**AIM OF THE EXERCISE:** Nothing but the lines from the one containing "Yard Waste (25, 2284)" through the end of the data should be output, each reproduced exactly.

**RECORDS PROVIDED:**
════════════════

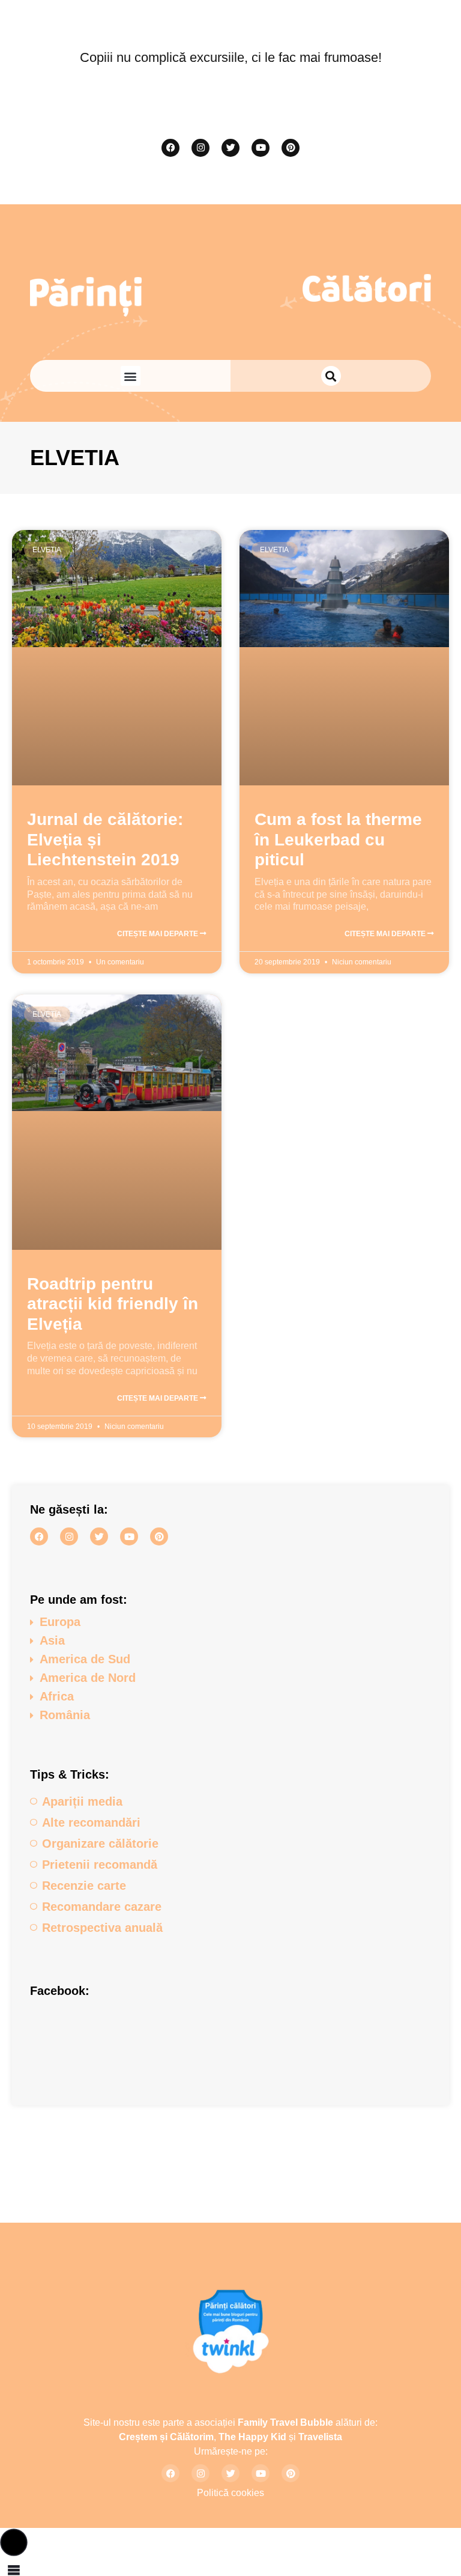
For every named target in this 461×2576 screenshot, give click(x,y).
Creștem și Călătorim (166, 2437)
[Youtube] (261, 148)
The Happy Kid (252, 2437)
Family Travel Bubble (285, 2422)
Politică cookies (230, 2493)
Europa (60, 1621)
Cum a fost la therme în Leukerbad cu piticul (338, 839)
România (65, 1715)
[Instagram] (200, 148)
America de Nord (88, 1677)
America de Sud (85, 1659)
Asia (52, 1640)
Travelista (320, 2437)
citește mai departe (158, 934)
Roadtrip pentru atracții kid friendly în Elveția (112, 1303)
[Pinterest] (291, 148)
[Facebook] (170, 148)
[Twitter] (230, 148)
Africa (57, 1696)
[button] (130, 376)
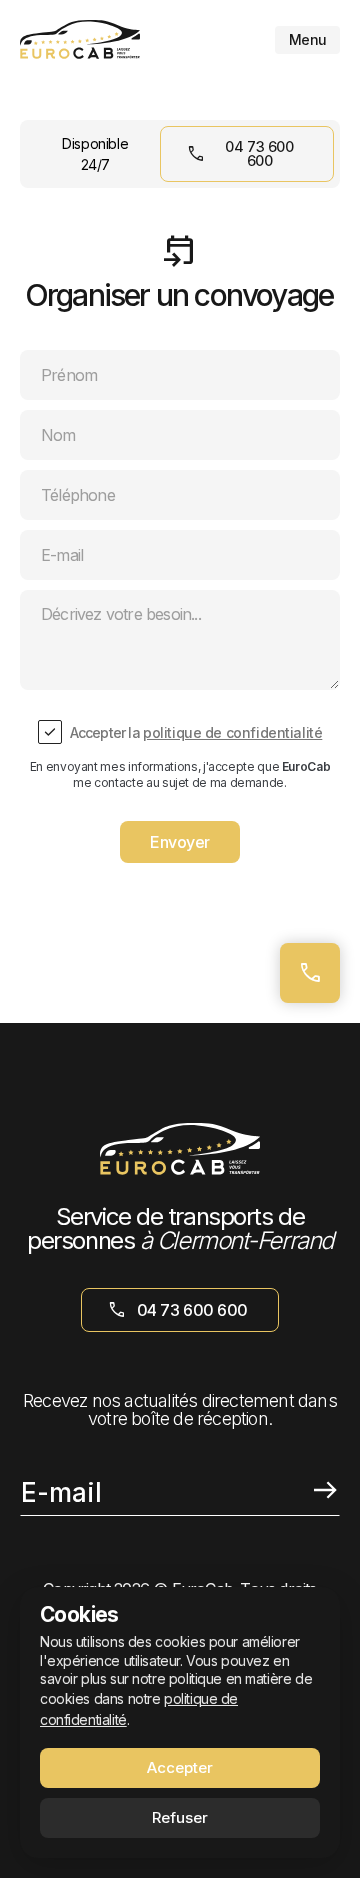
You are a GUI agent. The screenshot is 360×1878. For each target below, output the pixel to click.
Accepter (180, 1767)
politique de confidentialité (232, 732)
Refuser (180, 1817)
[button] (307, 40)
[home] (80, 39)
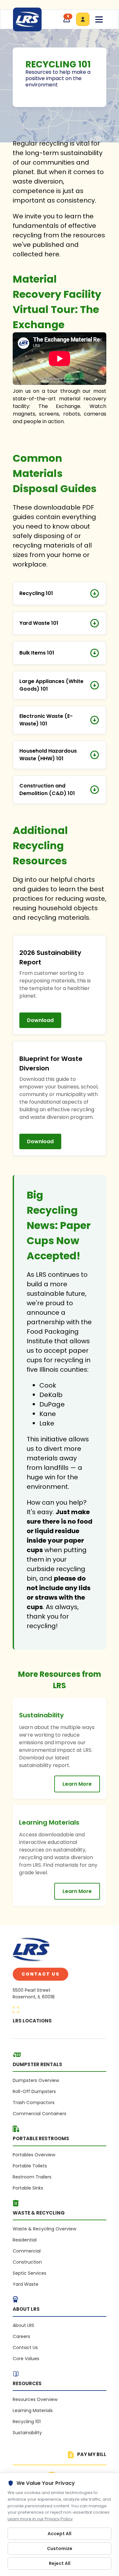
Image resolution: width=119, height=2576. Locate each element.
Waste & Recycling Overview (44, 2229)
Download (40, 1020)
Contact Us (40, 1974)
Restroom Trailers (32, 2177)
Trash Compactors (34, 2102)
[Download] (94, 593)
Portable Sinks (28, 2188)
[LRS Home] (27, 19)
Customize (59, 2548)
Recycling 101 (27, 2421)
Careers (21, 2336)
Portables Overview (34, 2155)
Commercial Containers (39, 2113)
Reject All (59, 2563)
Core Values (26, 2358)
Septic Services (29, 2273)
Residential (24, 2240)
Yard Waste (25, 2284)
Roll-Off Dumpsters (34, 2091)
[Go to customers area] (82, 19)
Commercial (27, 2251)
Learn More (77, 1784)
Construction (27, 2262)
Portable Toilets (30, 2166)
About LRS (23, 2325)
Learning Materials (33, 2410)
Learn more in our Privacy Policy (40, 2519)
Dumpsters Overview (36, 2080)
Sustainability (27, 2432)
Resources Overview (35, 2399)
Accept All (59, 2533)
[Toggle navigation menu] (99, 19)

════════════════

**YOUR RESPONSE:**
Yard Waste (25, 2284)
Roll-Off Dumpsters (34, 2091)
[Go to customers area] (82, 19)
Commercial (27, 2251)
Learn More (77, 1784)
Construction (27, 2262)
Portable Toilets (30, 2166)
About LRS (23, 2325)
Learning Materials (33, 2410)
Learn more in our Privacy Policy (40, 2519)
Dumpsters Overview (36, 2080)
Sustainability (27, 2432)
Resources Overview (35, 2399)
Accept All (59, 2533)
[Toggle navigation menu] (99, 19)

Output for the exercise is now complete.